DOCUMENT EXTRACT –
----------------------------------------

That voters see the party as more left-wing than the Conservatives shows why it can take support off Labour. 

Even Nigel Farage accepts that Ukip is nearing the limit of its appeal to disaffected former Conservatives. The party's ability to grow depends on its ability to take votes from Labour – hence Farage’s bluster about putting his tanks on Ed Miliband's lawn. There are signs that it is working, too. Before 2013, Ukip took only one Labour vote for every nine they took from the Conservatives. But since January 2013, Labour has lost six voters to Ukip for every nine that Ukip has taken from the Conservatives. 

The rebranding of Ukip has taken three forms. The party, for so long hopeless at campaigning, has learned from the Liberal Democrats about the importance of relentless campaigning in by-elections – and sheer opportunism, as with the recent attacks on Labour’s left flank. As a disproportionate number of by-elections this parliament have occurred in northern seats, Ukip has become well versed in attacking Labour.

Ukip has also shifted its policies – and especially which ones it chooses to emphasise. Privately, many leading figures within the party do not consider the NHS viable in its current form. But the party has chosen to oppose not only the current government’s reforms, but also New Labour’s. "The NHS is a battle for another day," one party source tells me, reflecting how Ukip has decided that opposing all reform of the health service is the most fertile source of votes. Such populism is detectable in other policies, too. Ukip has flirted with the "wag tax" (until Farage shot down the idea) and party figures are even floating renationalising the railways. "I do think that we should be considering, and there should be an open debate at the moment, whether we should have nationalisation or [run the railways] through an organisation like a co-op," Steven Woolfe, the party’s financial affairs and migration spokesman, recently told me.

Finally, there has been a change in personnel in the party. To undermine the caricature of the party as one of disillusioned shire Tories, Ukip has pushed forward figures like Woolfe, Diane James and Paul Nuttall, who each have working class credentials. It is a long way from the last election when the party was led by Lord Pearson, an Eton-educated life peer, although the defection of two privately-educated Conservative MPs could yet undermine Ukip’s appeal to Labour supporters.

----------------------------------------

INFORMATION PROVIDED –

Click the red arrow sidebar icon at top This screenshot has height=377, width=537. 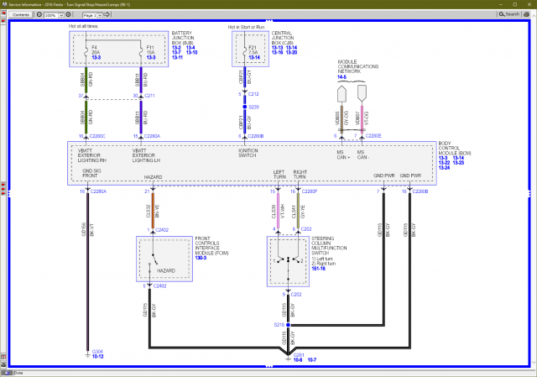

----------------------------------------

YOUR TASKS –
(a) According to the Ukip article, how many voters has Labour lost to Ukip since January 2013 for every nine that Ukip has taken from the Conservatives?
(b) Reproduce the part of the Ukip article that opens with the words containing "Finally, there has" and closes with "to Labour supporters.".

TASK-BY-TASK ANSWERS –
(a) Six.

(b)
Finally, there has been a change in personnel in the party. To undermine the caricature of the party as one of disillusioned shire Tories, Ukip has pushed forward figures like Woolfe, Diane James and Paul Nuttall, who each have working class credentials. It is a long way from the last election when the party was led by Lord Pearson, an Eton-educated life peer, although the defection of two privately-educated Conservative MPs could yet undermine Ukip’s appeal to Labour supporters.